> YOUR OBJECTIVE:
Please report how many lines of the data include the word "Switch", with the number as the entire reply.
● ● ● ●
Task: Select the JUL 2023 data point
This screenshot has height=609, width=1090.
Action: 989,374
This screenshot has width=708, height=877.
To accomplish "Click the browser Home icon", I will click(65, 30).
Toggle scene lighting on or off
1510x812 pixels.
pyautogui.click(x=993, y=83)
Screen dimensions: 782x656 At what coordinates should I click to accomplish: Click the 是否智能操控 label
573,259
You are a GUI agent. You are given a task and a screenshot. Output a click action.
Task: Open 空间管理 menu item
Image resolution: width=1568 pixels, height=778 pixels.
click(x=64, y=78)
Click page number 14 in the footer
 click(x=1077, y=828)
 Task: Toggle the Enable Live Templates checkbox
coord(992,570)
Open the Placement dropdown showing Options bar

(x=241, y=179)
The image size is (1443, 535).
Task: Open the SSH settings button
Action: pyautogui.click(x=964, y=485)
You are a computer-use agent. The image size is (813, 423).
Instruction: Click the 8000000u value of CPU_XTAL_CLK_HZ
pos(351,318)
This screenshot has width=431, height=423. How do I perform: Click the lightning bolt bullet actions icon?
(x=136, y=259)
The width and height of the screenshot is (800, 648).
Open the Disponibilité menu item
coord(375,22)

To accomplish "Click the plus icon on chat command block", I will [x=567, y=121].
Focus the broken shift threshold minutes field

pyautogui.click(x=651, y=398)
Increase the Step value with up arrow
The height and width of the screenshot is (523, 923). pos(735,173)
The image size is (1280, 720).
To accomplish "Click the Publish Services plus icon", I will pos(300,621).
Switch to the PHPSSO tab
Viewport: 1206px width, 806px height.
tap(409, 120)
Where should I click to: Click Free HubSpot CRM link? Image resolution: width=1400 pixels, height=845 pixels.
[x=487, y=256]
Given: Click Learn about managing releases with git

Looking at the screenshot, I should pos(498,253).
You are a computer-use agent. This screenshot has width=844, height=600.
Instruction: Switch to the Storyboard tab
● ● ● ●
> SOLVED EXERCISE:
2